I'm also in so much debt. Have near enough no credit score (yaaay)

Life is just fucking shit right now.
Hand hold please

OP posts:
JustJoinedRightNow · 13/11/2018 11:01

Oh OP, I’m so sorry you’re feeling like this. That’s awful. You say you’re in the midst of an episode, how long do they usually last? Can you keep sight of the fact your episode will come to an end and you will get more energy again soon? X

CatAndMice · 13/11/2018 11:01

(Hug)

Offering solidarity. I can’t get motivated either, even though I know I feel much happier when everywhere is clean and tidy. Lost my job and I’m so depressed about lack of money and feeling i should be out the doing something useful.

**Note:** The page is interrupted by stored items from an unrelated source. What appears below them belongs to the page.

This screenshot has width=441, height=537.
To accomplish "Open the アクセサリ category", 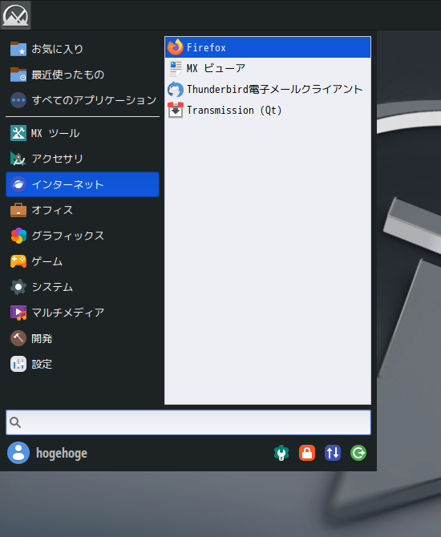I will [83, 159].
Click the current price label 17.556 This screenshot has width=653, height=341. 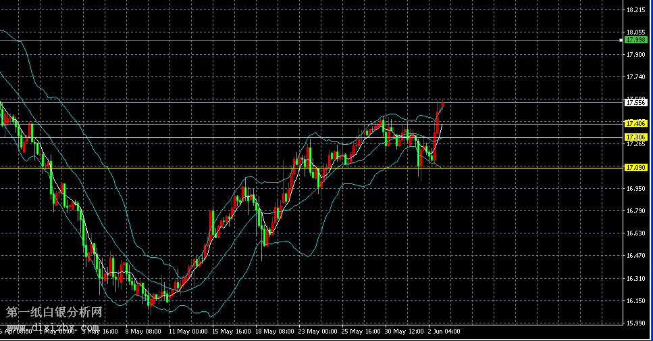point(636,103)

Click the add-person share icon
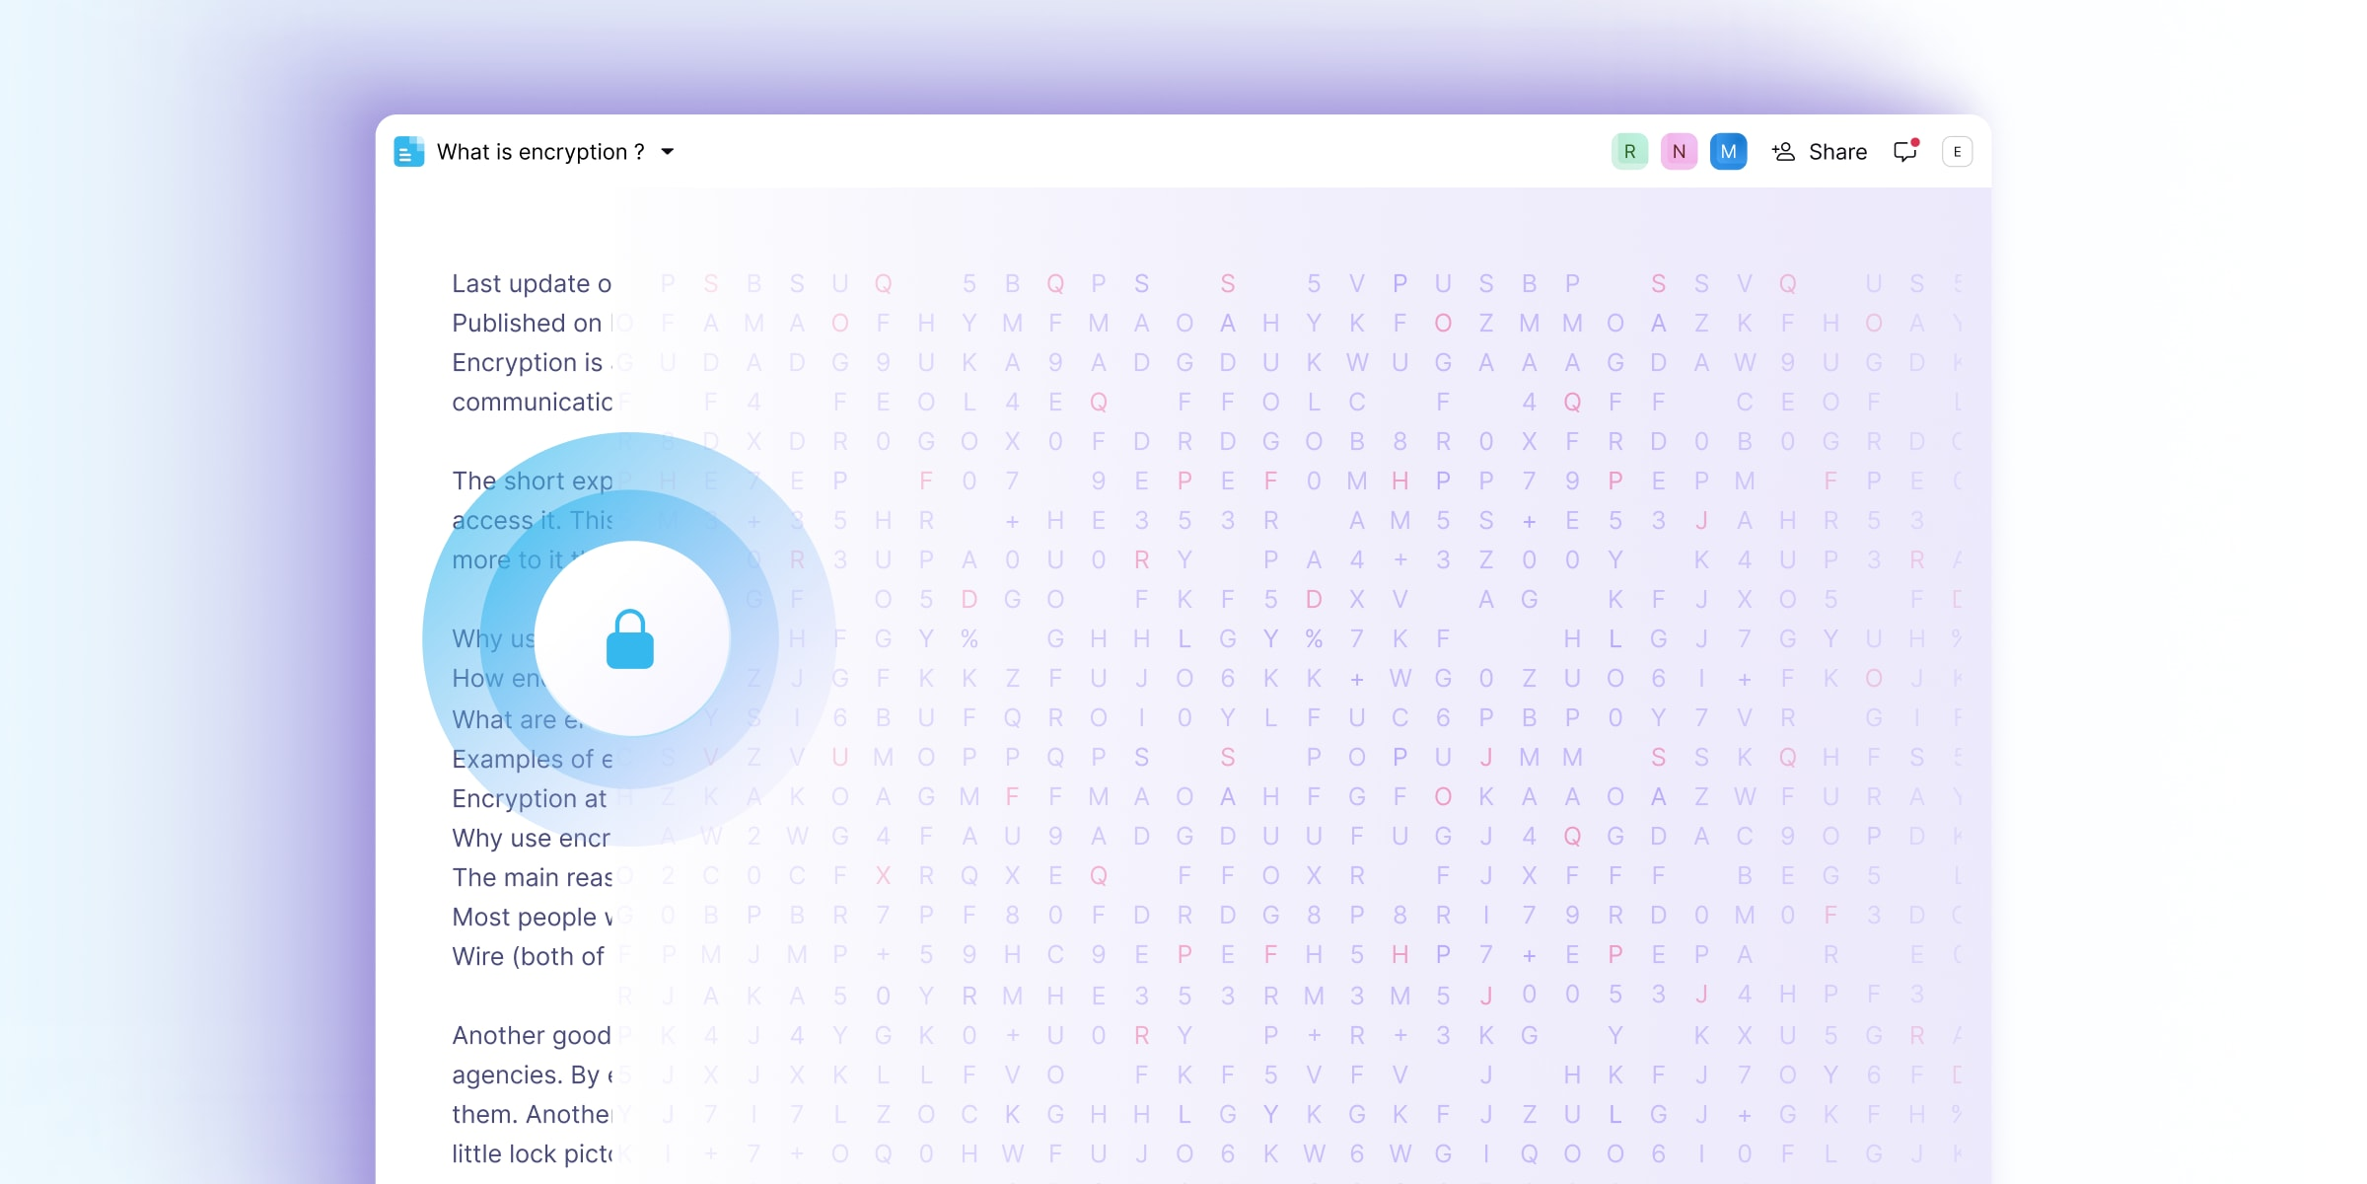1783,152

Orangesandlemons82 · 13/11/2018 11:08

I feel your pain. I'm currently sat on sofa with duvet over me. Need to clean up but can't face it, just feel too depressed. Am going to try later and set an alarm for 20 mins and see how much of the essentials I can get done in that time.

BuildingQuote · 13/11/2018 11:17

This sounds so tough, I wish I knew you as I would help . I always have to find something interesting to listen to when I clean so that it distracts me from the boringness of it. I also speak to friends on the phone while say sorting the laundry but this is harder with young children.
It sounds like your mum isn’t going to make it easier so I wonder if there are ways you can make it easier on yourself . Write a list that you can cross off so you get a happy sense of achievement even when it feels slow to begin with ?
Also can you find little ways to boost and look after yourself ? Even if asking the GP - depression is hard enough and I reckon a lot of us are low in vitamin D at this time of year which doesn’t help either .

Lastly do you have a friend at the same stage as you could help each other out ? I found this a huge huge help when the children were tiny as it renewed my friend and i’s energy to see each other and help each other out

NobodysChild · 13/11/2018 11:18

You've acknowledged that everything is getting you down, the next step is to sort it one thing at a time. You have to start with your own wellbeing. Go see your doctor and get professional help for your depression, maybe meds and or counselling. Maybe ring Homestart and see if they can provide you with some support. There will always be a mountain of housework when you have children, just tackle one room at a time. Get your mum to do your laundry/pots/tidying and maybe ask her to bring you in something for lunch. When people offer their help, you have to delegate otherwise they won't know where to start. Try to find if there are any baby and toddler groups you can access, these will give you a welcome break from the chaos at home and will help you to form new friendships.

StrongerThanIThought76 · 13/11/2018 11:47

Hand hold from me.

I have periods where I feel exactly the same op, have since kids were small.

Speak to your hv, try and arrange to speak to HomeStart if there is one in your area, they saved my sanity.

Remember you can't do it all in a single day. You mentioned the washing up. Today when your dc naps gather all the mucky pots and pans then do the lot. Wash, dry, put away. One massive job done. Then it'll be one less thing to have hanging over you. Tomorrow clear the sofa. Be ruthless.

I found takeaway solved the problem of pots mounting up on my hardest days. Same for paper plates. Baby will survive on jars for a couple of days too.

Speak to your mum. It sounds like she's part of the problem - if she can't/won't help with the dc pass her the dishcloth whilst you get on with another 10 minute job. My mum needs to be told explicitly what to do to help - she means well but a 2 hour helping visit can become a 2 hour tea break that puts me back to square one.

I wish I could help physically op, I'd have had somebody's arm off for a couple of hours a day to try and get stuff sorted.

JudasPrudy · 13/11/2018 11:49

If your credit score is fucked anyway, look into getting a Debt Relief Order. Stepchange can advise.